NMI watchdog: BUG: soft lockup errors after upgrading to OES2018 SP2

  • 7024996
  • 29-Jan-2021
  • 01-Feb-2021

Environment

Open Enterprise Server 2018 SP2 (OES 2018 SP2) Linux

Situation

There's a possibility that after upgrading an OES2018SP1 server to OES2018SP2 that the server will start generating errors such as this:
NMI watchdog: BUG: soft lockup - CPU#xx stuck for yys [process-name:pid],   such as this:
NMI watchdog: BUG: soft lockup - CPU#3 stuck for 22s! [novell-named:10700]

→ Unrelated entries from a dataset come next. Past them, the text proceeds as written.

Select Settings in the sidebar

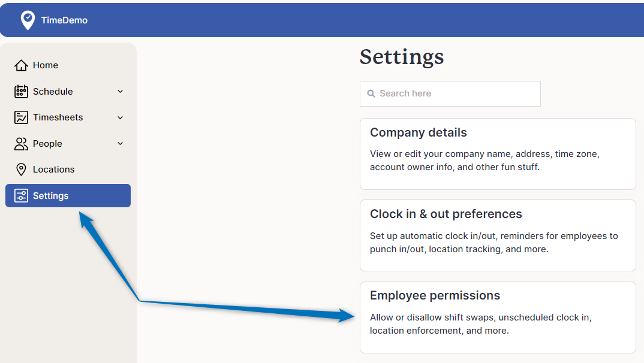[68, 196]
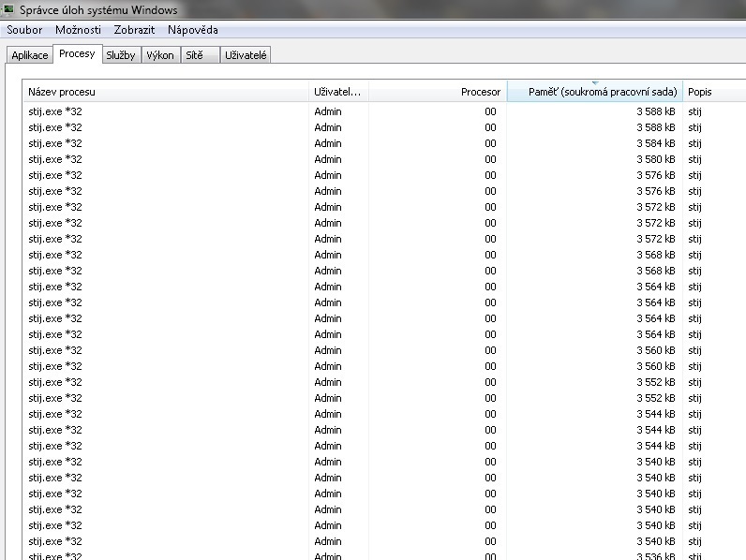Open the Zobrazit menu

click(x=134, y=30)
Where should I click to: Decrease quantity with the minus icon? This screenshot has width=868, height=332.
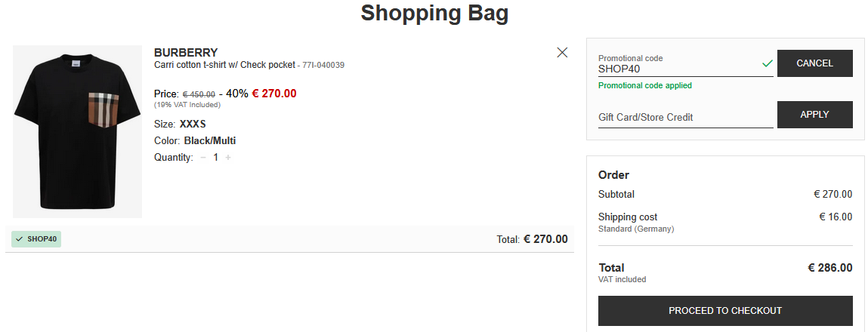point(202,158)
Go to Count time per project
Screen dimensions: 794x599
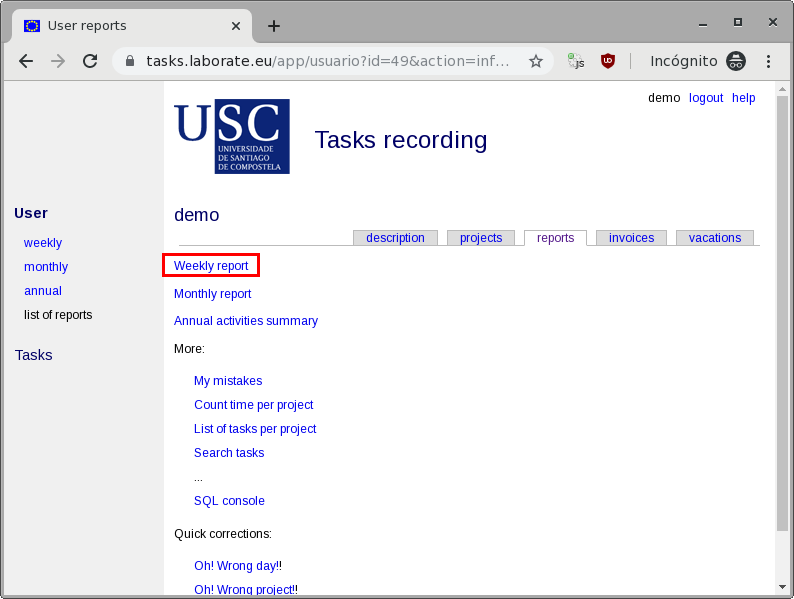tap(254, 405)
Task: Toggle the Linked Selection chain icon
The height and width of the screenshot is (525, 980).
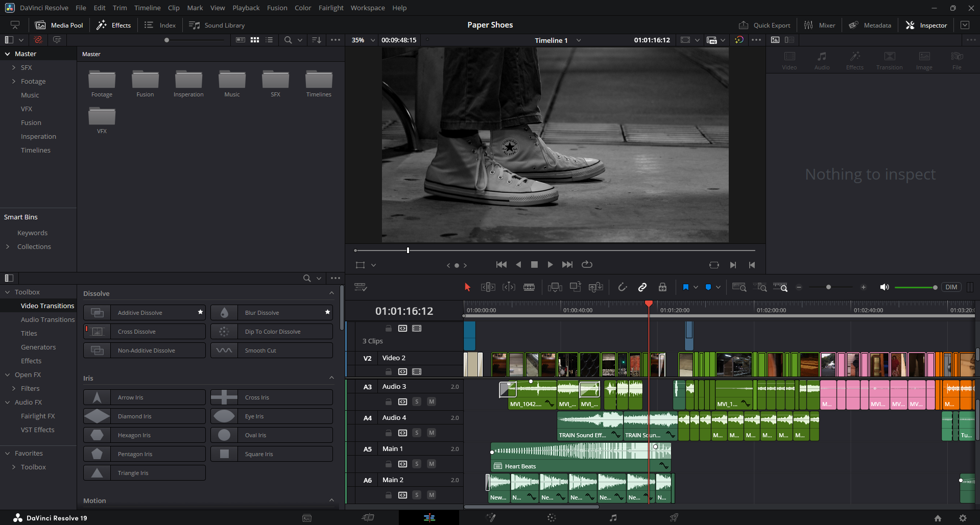Action: (642, 287)
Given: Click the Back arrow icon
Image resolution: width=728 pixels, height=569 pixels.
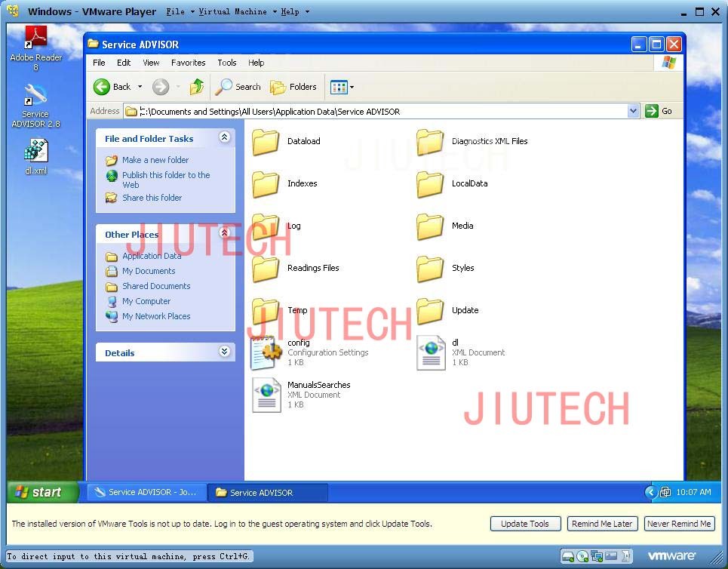Looking at the screenshot, I should pyautogui.click(x=101, y=87).
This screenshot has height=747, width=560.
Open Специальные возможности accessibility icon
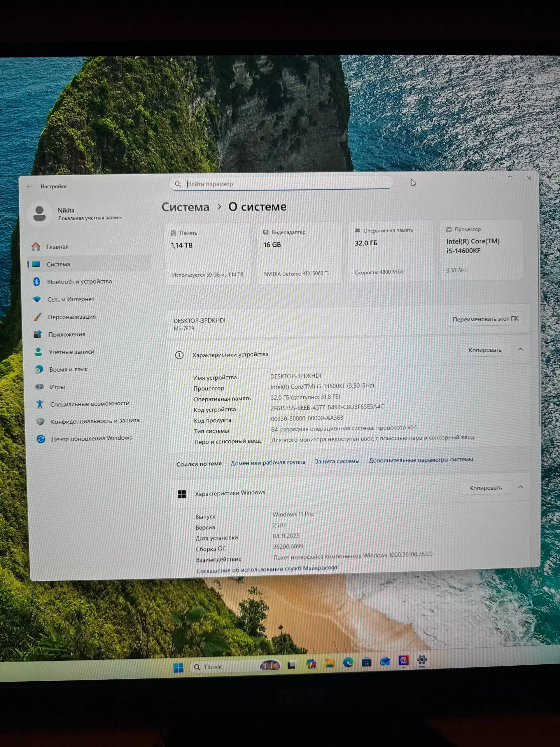click(x=40, y=404)
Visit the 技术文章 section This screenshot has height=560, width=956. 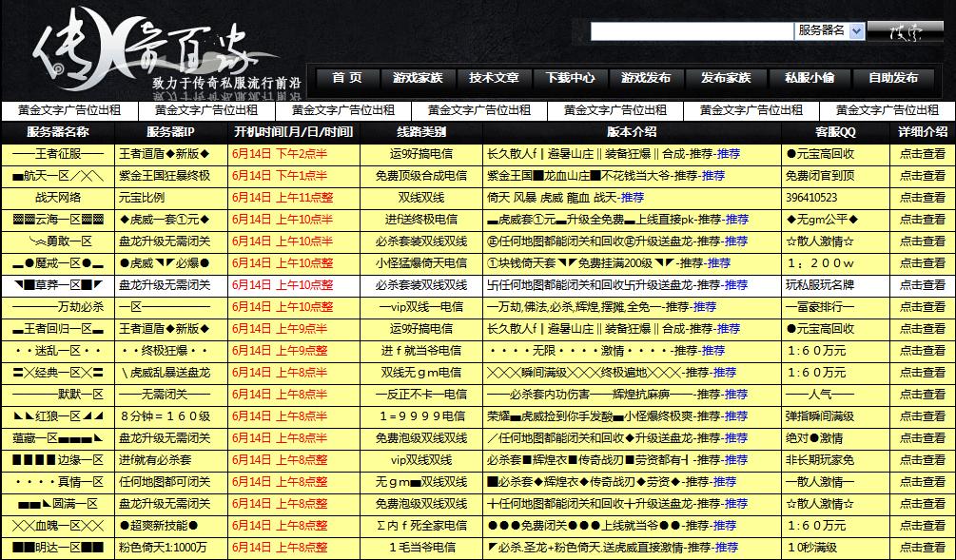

NOTE: in the example above - the cpu# and process will vary, if the condition listed here is reached, neither of these are actually related to the problem

If this condition is left untouched, it's possible that the server will hang requiring a hard reboot.



Resolution

An issue has been identified with the Trend Micro agent causing this to occur on OES2018SP2.  A test to see if this is the issue, and as a temporary work-around to the issue run the following two commands:
systemctl stop ds_agent.service
systemctl disable ds_agent.service

A reboot may be required to see this problem go away since the service listed in the error message may not properly recovery from the error.


Cause

Trend Micro is currently working on this issue, please reach out to them if the resolution eliminated the error messages.